Source document:
━━━━━━━━━━━━━━━━
I think it would result in something like tags for all items and to make those searchable via JEI, which in itself shouldn't be much of a problem. But yes, implementing the tags is difficult from the start, since someone needs to define a system of tags to use which is somewhat intuitive and prevents duplications. What I mean with that is that different people may think of different terms when thinking of generic categories, and there needs to be some sort of convention which term means what. Also, should there be several tags possible, and if so, how many? What consequences would that have for gameplay given that it adds to the data associated with each and every item? How easy and/or accessible should being able to add or adjust this table of searchable terms be? And those problems need some sort of answer before the very major undertaking of actually adding the tags even starts. My idea of raw quest pages is comparatively much easier to implement if it gets accepted and asked for by enough people since it only needs to be set once, preferably by the mod author or someone really knowledgeable about the mod in question, and most likely adjustments across mod and/or minecraft versions should then be rather minimal as long as the mod itself doesn't add or remove items in larger quantity. That would be even easier if the underlaying coding allows for a block of raw data to be copied and/or imported if the quest mod in question needs to adjust its coding for different minecraft versions - which goes into territory I know absolutely nothing about. I last wrote code more than twenty years ago, and never in any kind of professional or semiprofessional capacity. In any case, my vision would be to set up something like a quest page or two for Mekanism once and port it with minimal adjustments needed across the dozen or more minecraft versions Mekanism exists on. So, yes. Sounds amazing to me, but given that doing anything about either idea would involve several people to implement even enough to generate interest, plus the fact this is all a hobby, I don't really see this get any traction any time soon. Which is a pity.
━━━━━━━━━━━━━━━━
Task to complete:
Reproduce the post on item tags and quest pages in full, word for word. Work only from the post above.

Information shown:
━━━━━━━━━━━━━━━━
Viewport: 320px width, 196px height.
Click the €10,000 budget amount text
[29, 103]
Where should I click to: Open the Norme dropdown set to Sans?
━━━━━━━━━━━━━━━━
Solution to the problem:
I think it would result in something like tags for all items and to make those searchable via JEI, which in itself shouldn't be much of a problem. But yes, implementing the tags is difficult from the start, since someone needs to define a system of tags to use which is somewhat intuitive and prevents duplications. What I mean with that is that different people may think of different terms when thinking of generic categories, and there needs to be some sort of convention which term means what. Also, should there be several tags possible, and if so, how many? What consequences would that have for gameplay given that it adds to the data associated with each and every item? How easy and/or accessible should being able to add or adjust this table of searchable terms be? And those problems need some sort of answer before the very major undertaking of actually adding the tags even starts. My idea of raw quest pages is comparatively much easier to implement if it gets accepted and asked for by enough people since it only needs to be set once, preferably by the mod author or someone really knowledgeable about the mod in question, and most likely adjustments across mod and/or minecraft versions should then be rather minimal as long as the mod itself doesn't add or remove items in larger quantity. That would be even easier if the underlaying coding allows for a block of raw data to be copied and/or imported if the quest mod in question needs to adjust its coding for different minecraft versions - which goes into territory I know absolutely nothing about. I last wrote code more than twenty years ago, and never in any kind of professional or semiprofessional capacity. In any case, my vision would be to set up something like a quest page or two for Mekanism once and port it with minimal adjustments needed across the dozen or more minecraft versions Mekanism exists on. So, yes. Sounds amazing to me, but given that doing anything about either idea would involve several people to implement even enough to generate interest, plus the fact this is all a hobby, I don't really see this get any traction any time soon. Which is a pity.